Are hubs the new SharePoint site collection?


I deliver presentations on SharePoint hubs frequently, and one of the questions I get asked in every session is:

Are hubs the new SharePoint site collections?

This question comes from SharePoint administrators, end-users, and site owners alike. Many of us have been working for more than a decade to build hierarchies of SharePoint sites. In the SharePoint 2007 and SharePoint 2010 days, we prided ourselves in building and effectively managing deep webs of sites to combat the urban sprawl of site collections.

Now the SharePoint world is flat and we build each of our modern SharePoint sites in their own site collections.
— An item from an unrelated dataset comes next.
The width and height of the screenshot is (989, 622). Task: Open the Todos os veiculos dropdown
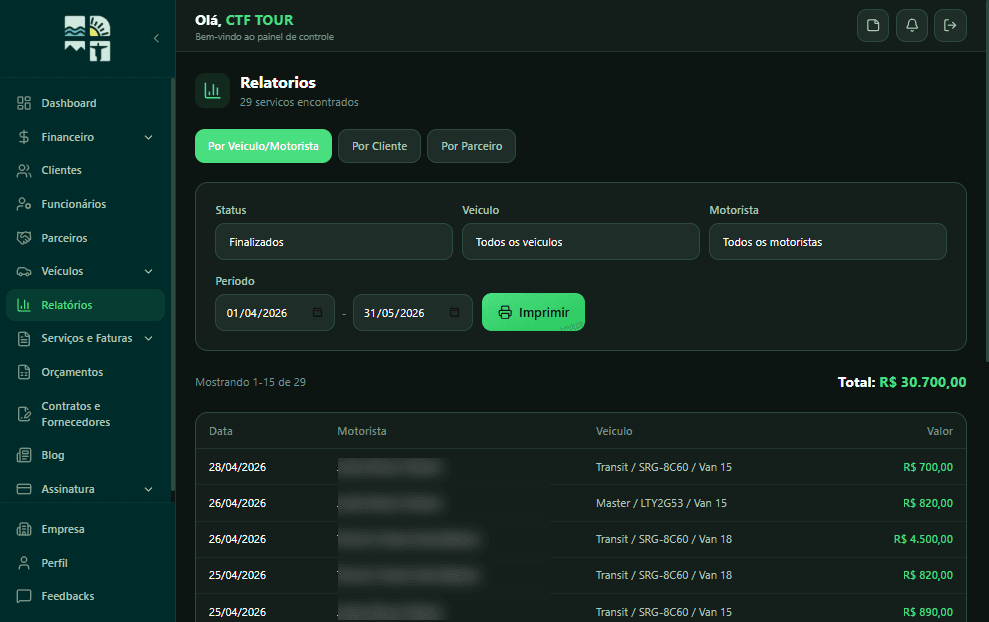(580, 242)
This affords a multitude of benefits, including: configuring site collection settings to meet our site’s exact needs, keeping our site URLs short, and avoiding the constant struggle to migrate sites from one site collection to another based on organizational changes. But we still need to figure out how to connect our flat SharePoint sites together in a meaningful way. This is where SharePoint hubs come in.
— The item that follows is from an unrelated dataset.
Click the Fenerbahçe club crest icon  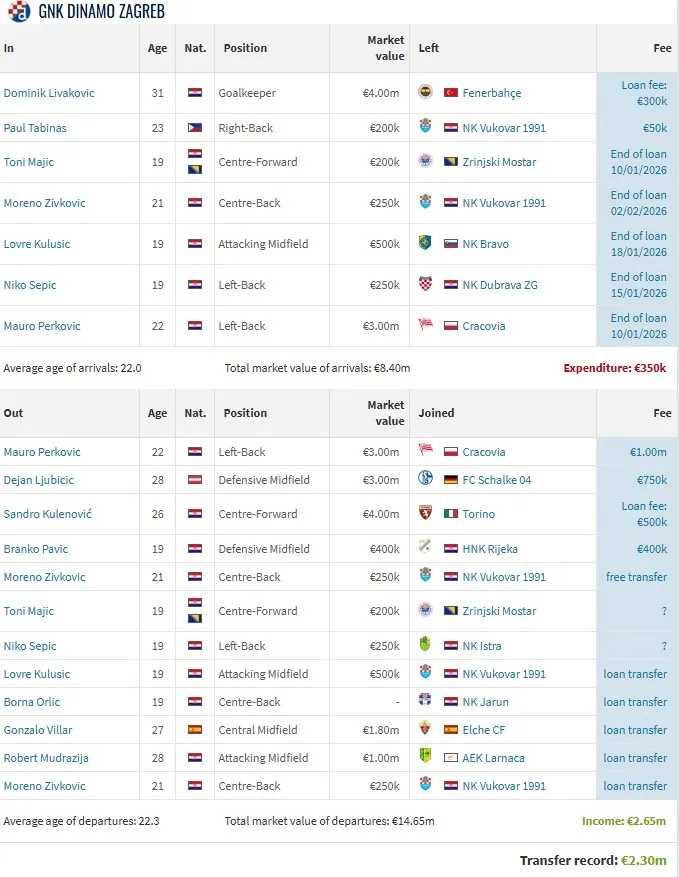pyautogui.click(x=425, y=93)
Hubs provide a familial, logical tie between SharePoint sites. With hubs, you can unify SharePoint site branding, provide a common navigation experience, and roll up news and events in a centralized display. Hubs enhance content discovery by tying sites together for easy browsing. Hubs are also flexible and support your organization as it evolves. Simply assign your site to a new hub and your site’s branding is automatically updated.

But we still have a challenge. We need our end-users and SharePoint site owners to understand 2 key things:

  • Site collections no longer contain hierarchies of sites; they’re now “flat” and contain only one site.
  • SharePoint hubs are not a new type of site collection. Site collections were physical constructs that created hierarchical site structures (aka parent and child sites). Hubs provide a logical tie between SharePoint sites, but this logical tie has nothing to do with physical storage. Each flat site associated with a hub exists in its own independent site collection.

Episode 32 of the Microsoft 365 Voice dives deeper into this topic. We explore the definition of classic and modern SharePoint sites, share tips on how you can start transitioning your classic sites, and explain why hubs are not site collections. We hope you enjoy this episode!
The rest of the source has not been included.